Record excerpts →
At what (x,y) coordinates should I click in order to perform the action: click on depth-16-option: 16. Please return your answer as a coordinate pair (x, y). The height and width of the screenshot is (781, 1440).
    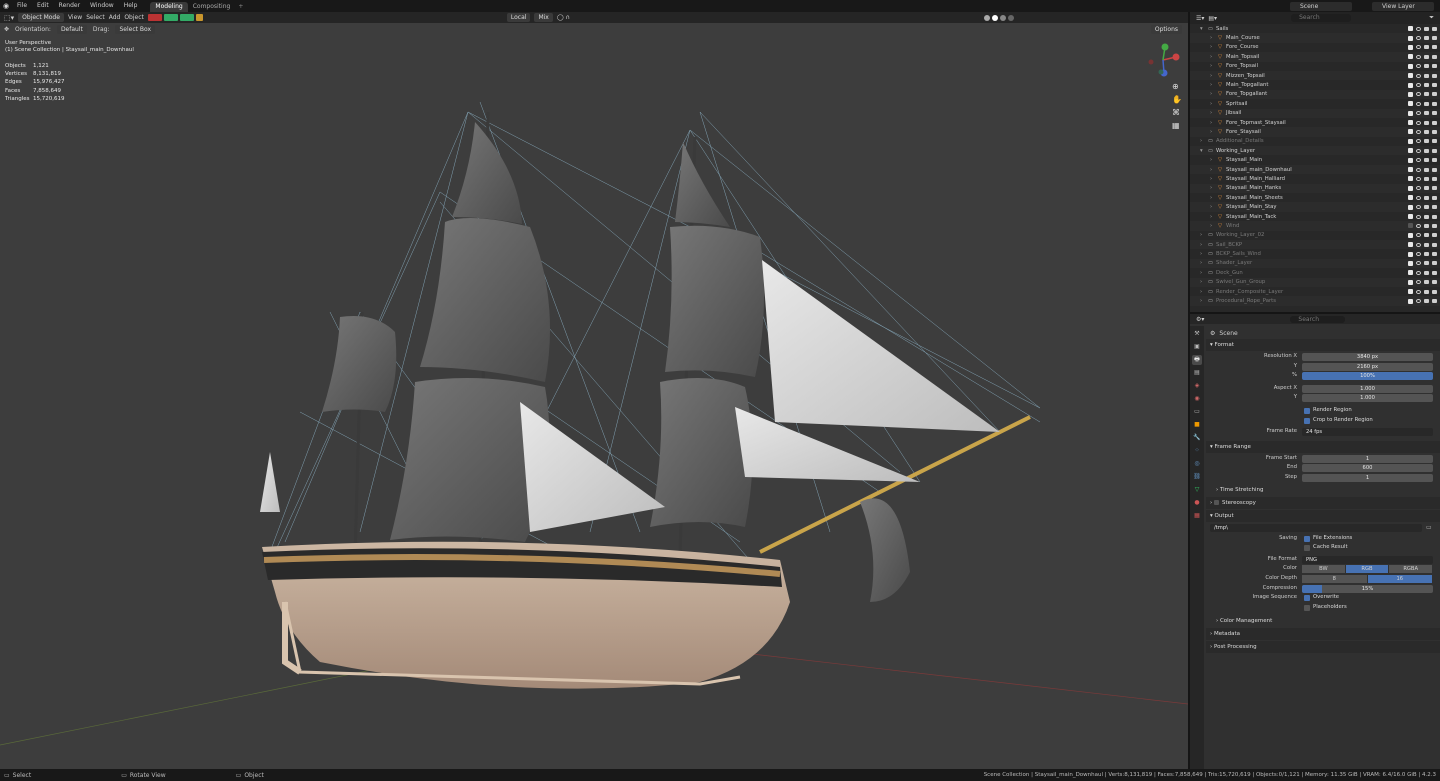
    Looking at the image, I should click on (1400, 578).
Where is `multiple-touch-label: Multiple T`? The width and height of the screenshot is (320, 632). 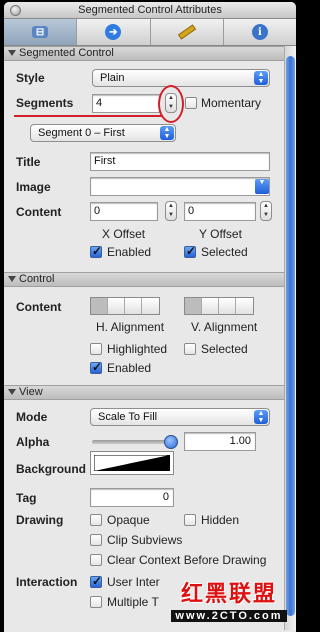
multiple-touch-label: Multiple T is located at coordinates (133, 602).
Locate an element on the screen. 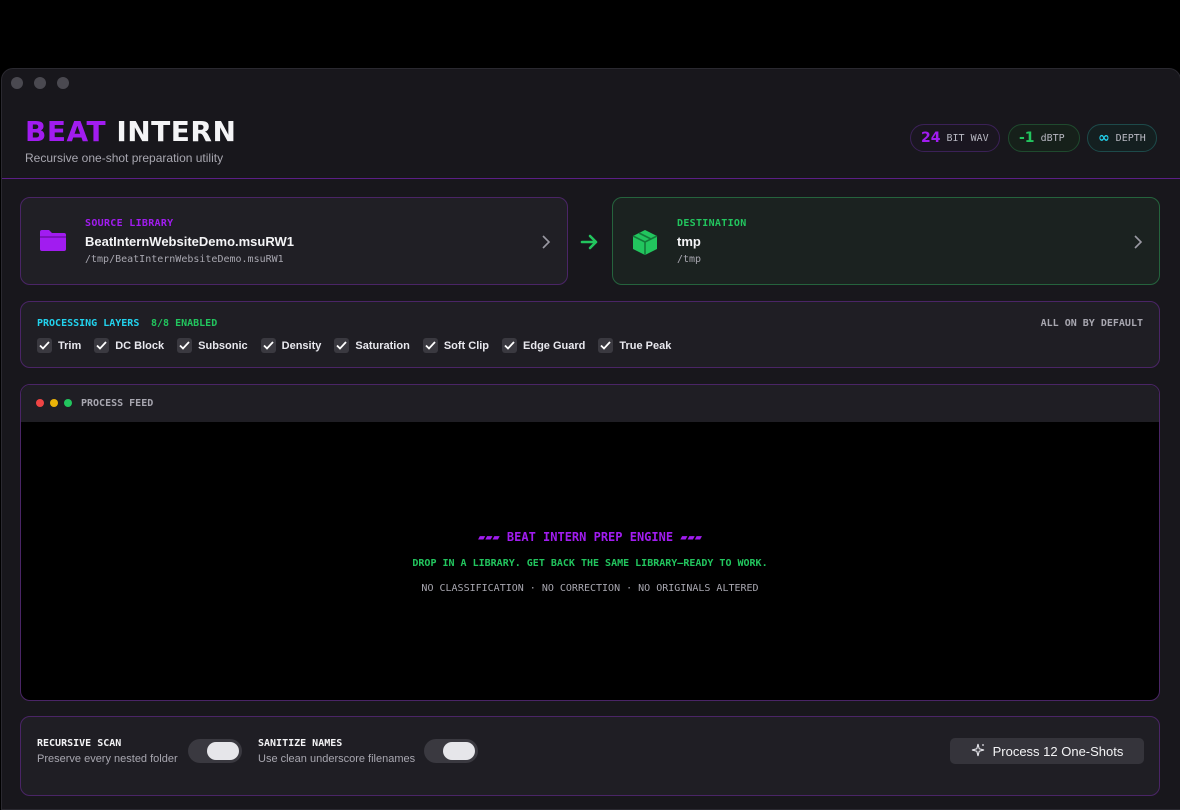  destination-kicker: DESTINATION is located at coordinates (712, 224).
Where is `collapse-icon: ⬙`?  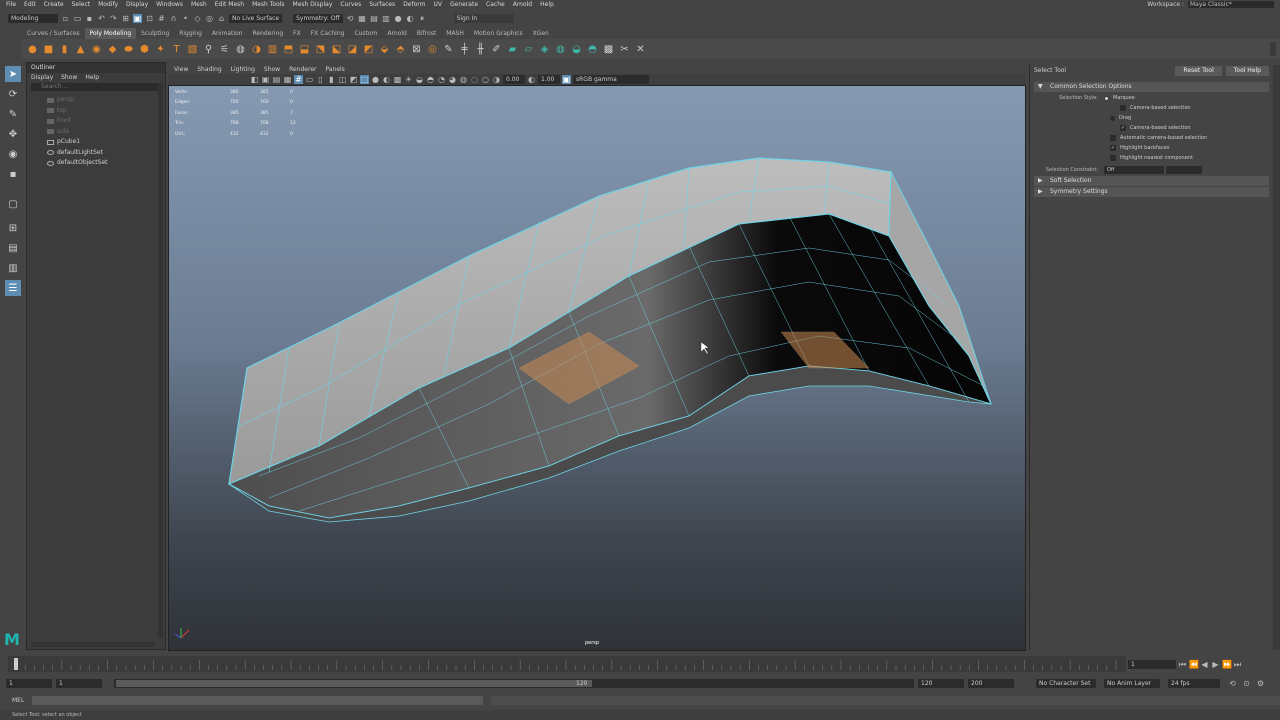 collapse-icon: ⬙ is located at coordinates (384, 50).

To do → Could you repeat everything from the start of the listing down to the line containing "Looking at the", swapping "screenshot" for "screen capture" and changing nothing else? Leave the pictures out.

Exercise output →
At what (x,y) coordinates should I click in order to perform the action: click on depth-16-option: 16. Please return your answer as a coordinate pair (x, y). The height and width of the screen capture is (781, 1440).
    Looking at the image, I should click on (1400, 578).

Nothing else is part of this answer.